Kahır Köyü’nde yer alan ve Mesleme Bin Abdülmelik döneminden kalan bir diğer eser de Karaköy Perşembe Pazarı’nda hırdavatçıların arasında gizlenmiş Arap Camii’dir.
Bir Rivayete göre Ebu Eyyûb el-Ensari’nin katıldığı kuşatmadan 50 yıl sonra 717 yılında İslam ordusunun ünlü komutanı Mesleme bin Abdülmelik İstanbul’u alamadı ancak Galata bölgesini ele geçirildi ve yedi yıl boyunca askerleriyle birlikte burada kaldı. Meseleme, Müslümanların ibadetlerini yerine getirmesi için Bizans Kralı Leon ile anlaşma yaparak Arap Camii’ni yaptırdı. Böylece İstanbul semalarına ilk ezan sesi de bu camiden yükseldi. 7 yıl kadar İstanbul’da kalmış olan İslam Ordusu ibadetini burada yaptı. Şam’da çıkan bir isyan üzerine Emevi Halifesi Ömer bin Abdülaziz Mesleme bin Abdülmelik’i geri çağırınca budurumu fırsat bilen Dominiken Papaz ve Rahipleri burayı kiliseye çevirdi, şimdi minare olarak kullanılan çan kulesini de ilave edildi.

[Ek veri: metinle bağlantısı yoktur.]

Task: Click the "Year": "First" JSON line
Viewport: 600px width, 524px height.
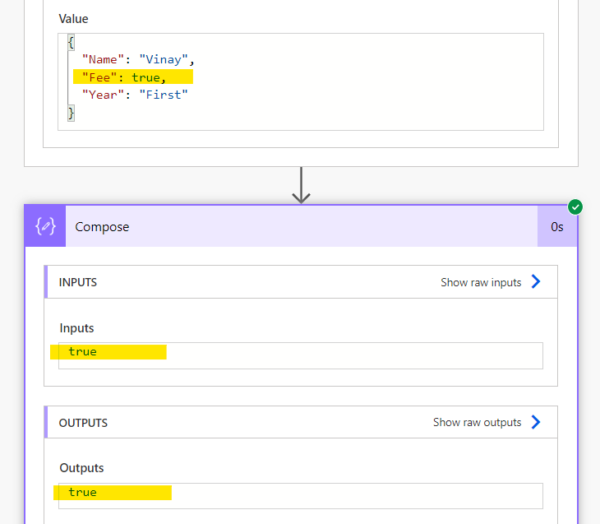Action: tap(135, 95)
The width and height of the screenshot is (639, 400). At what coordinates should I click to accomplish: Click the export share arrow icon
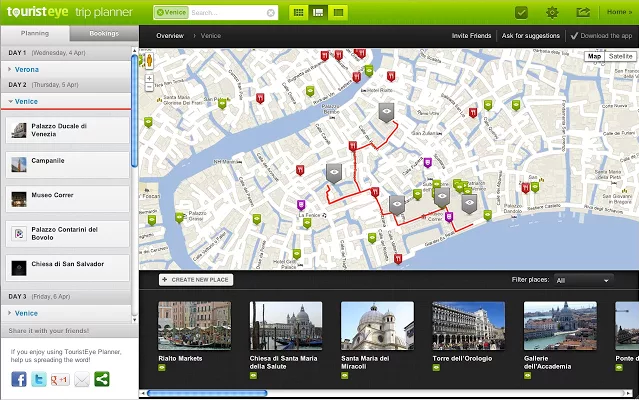pos(583,12)

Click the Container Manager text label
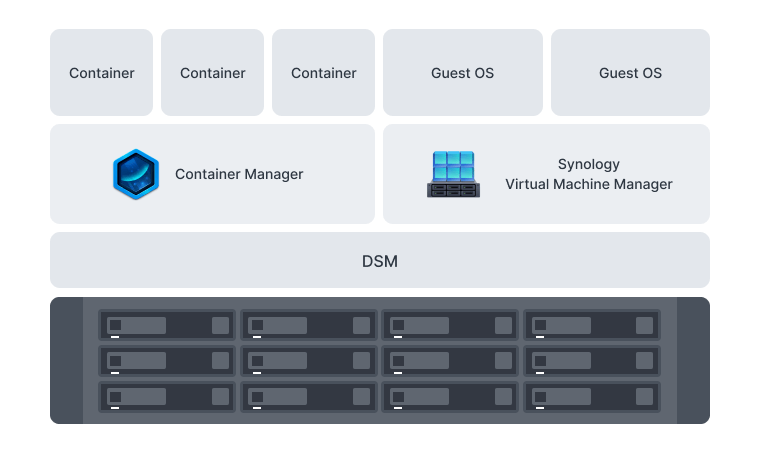point(239,174)
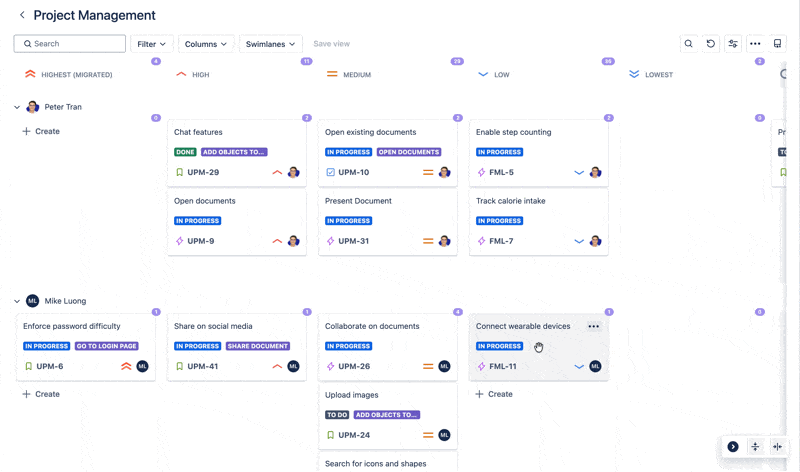Click the horizontal collapse icon in bottom-right bar
Viewport: 800px width, 472px height.
(777, 447)
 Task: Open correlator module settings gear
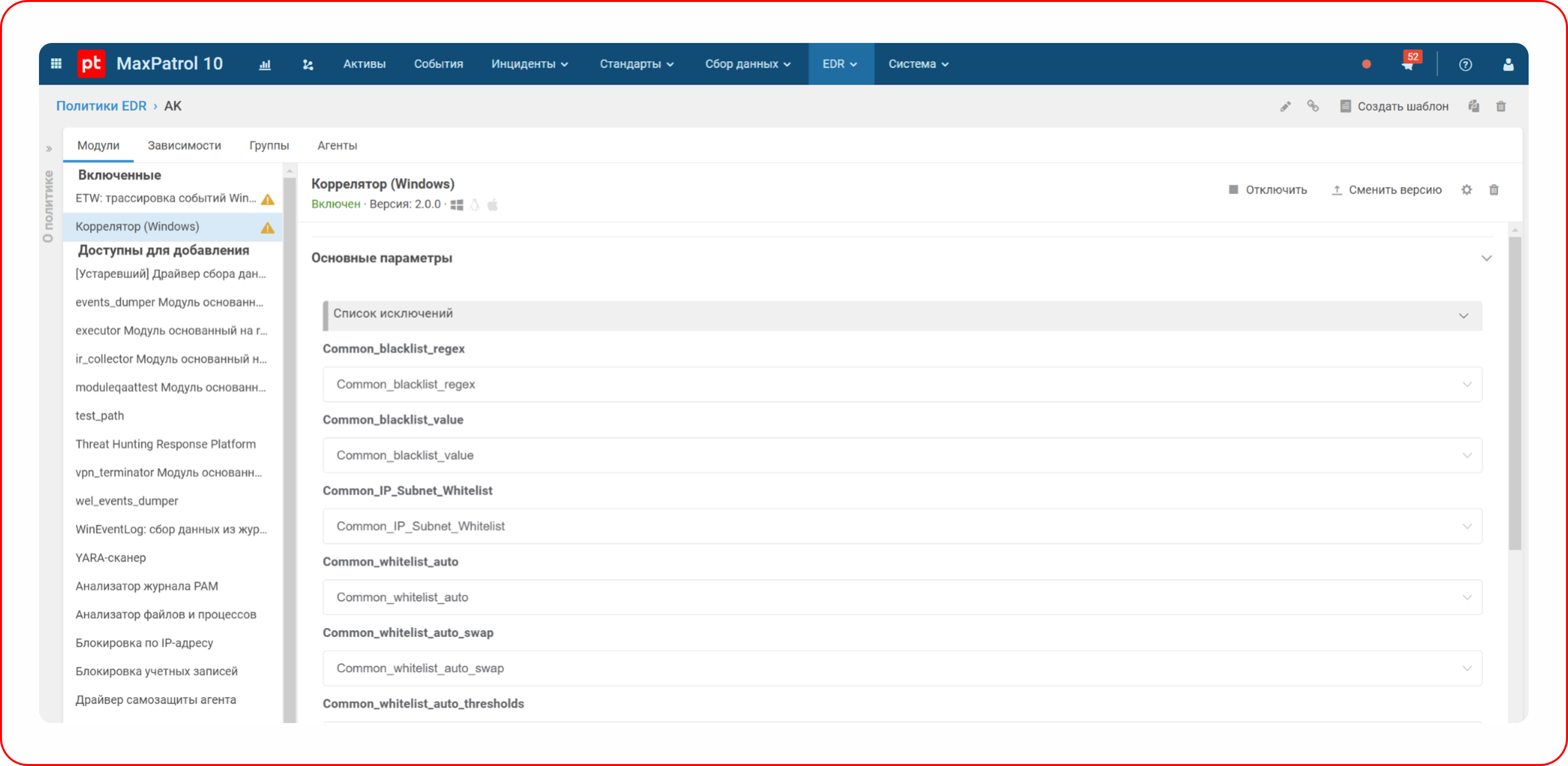click(x=1466, y=190)
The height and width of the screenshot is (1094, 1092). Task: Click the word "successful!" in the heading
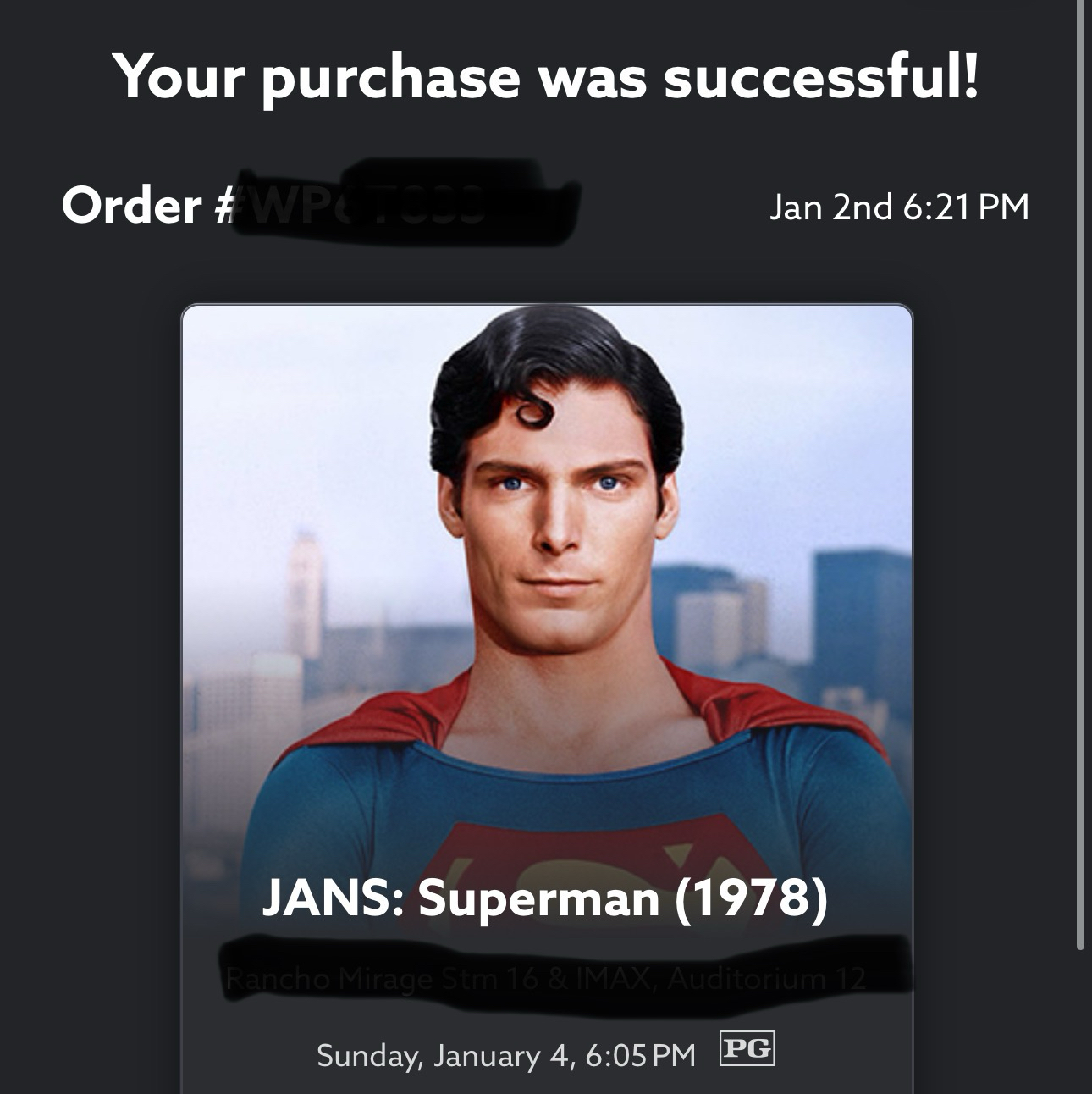tap(821, 75)
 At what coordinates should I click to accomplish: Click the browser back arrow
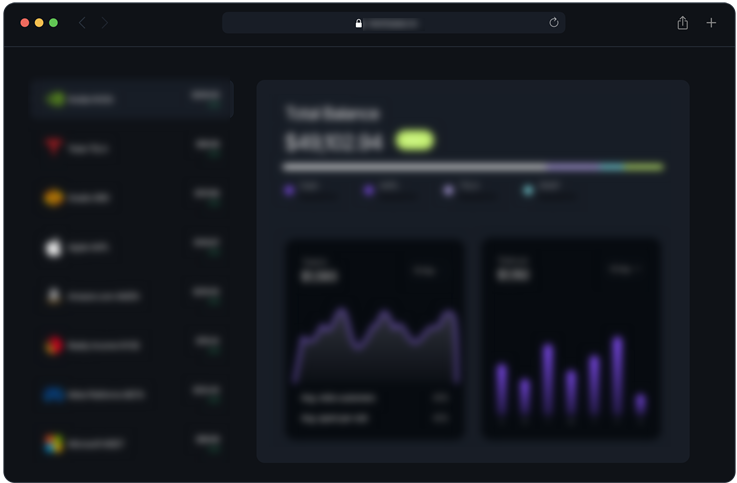[82, 23]
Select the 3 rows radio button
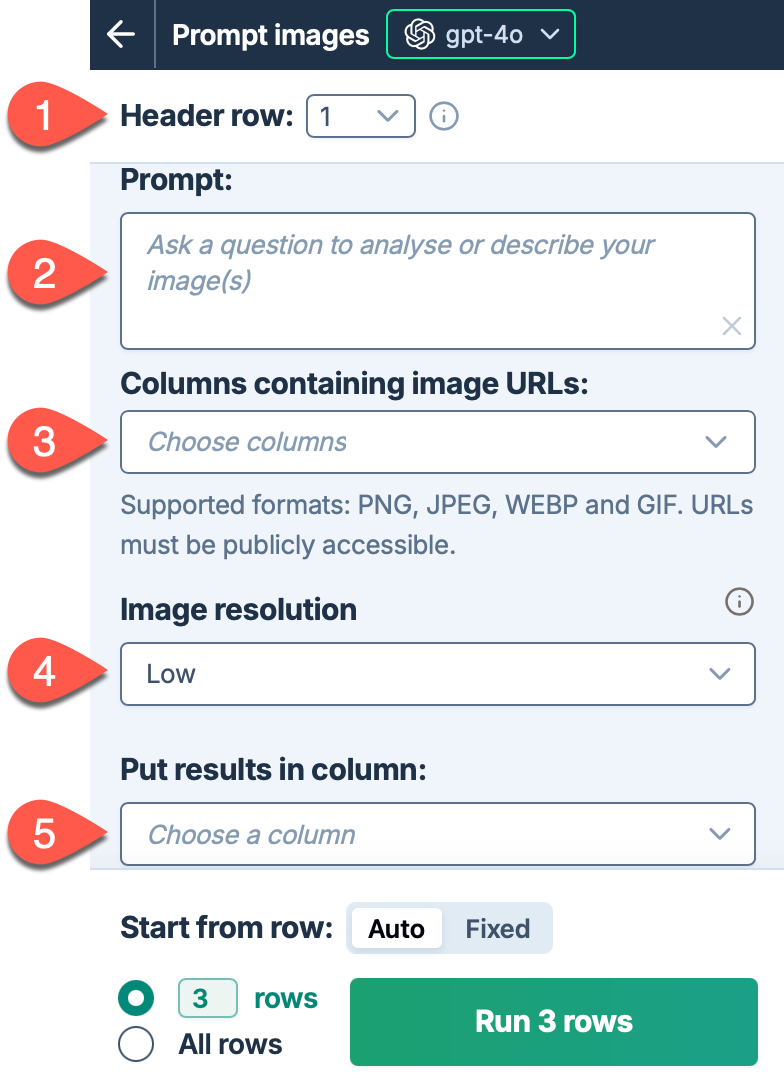The image size is (784, 1078). pos(136,997)
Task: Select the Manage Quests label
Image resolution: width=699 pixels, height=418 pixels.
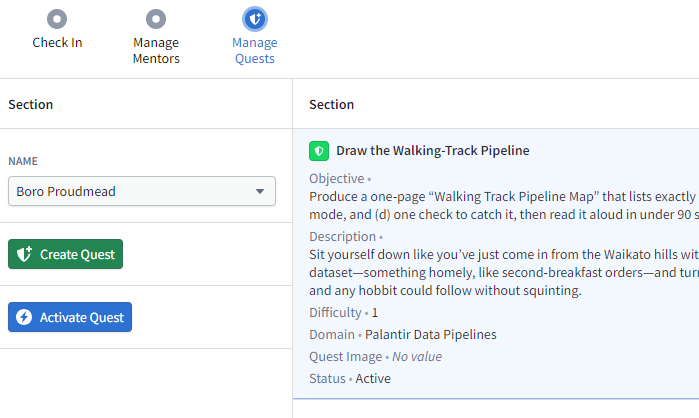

1453’te İstanbul’un fethinden sonra kilise camiye çevrildi öndeki mihrap ve minber ilave edildi ve Osmanlı kayıtlarında yine Arap Mescidi olarak geçti.Fetihten sonra en büyük değişiklik 1731’de çıkan büyük yangından sonra Padişah 1. Mahmut’un annesi Saliha Sultan’ın yaptırdığı büyük tamirat ve tadilat sırasında olmuştur. Bu tadilat esnasında camiye hünkâr mahfili de ilave edilerek camii, Selatin camii haline getirildi.
Mesleme Bin Abdülmelik Makamı
Mihrabın solundaki küçük oda Mesleme Hazretleri’nin çilehanesidir. Avludaki kabir, Hz. Mesleme’nin (ra) türbesi ya da makamıdır. Ancak tarihi kaynaklara bakıldığında Mesleme Bin Abdülmelik’in türbesinin burada olması imkânsızdır cami bahçesindeki kabir Fatih Sultan Mehmet Han Hazretleri zamanında yapılmış bir makamdır. Asıl türbe ise Şam’dadır.
Ayrıca 1913 Yılındaki onarım sırasında caminin zemininde Latin ve Cenevizlilere ait mezar taşları ve mumyalanmış iskeletler bulunmuştur. Bu mezar taşları ve iskeletler İstanbul arkeoloji müzesine nakledilmiş ve burada sergilenmektedir.
Bir başka rivayet
Galata’da inşa edilen bu caminin kim tarafından ve ne zaman yapıldığı bilinmemekle birlikte binanın 13. yüzyılda İstanbul’u istila eden Latinler tarafından eski Doğu Roma (Bizans) kalıntıları üzerine kilise olarak inşa edildiği söyleniyor. İstanbul’un fethinden sonra camiye çevrilerek Galat Camii isminin verildiği, 1492’de İspanya’dan gelen Endülüs Araplarının bu bölgeye yerleşmesi ile caminin Arap Camii ismini aldığı da rivayetler arasındadır.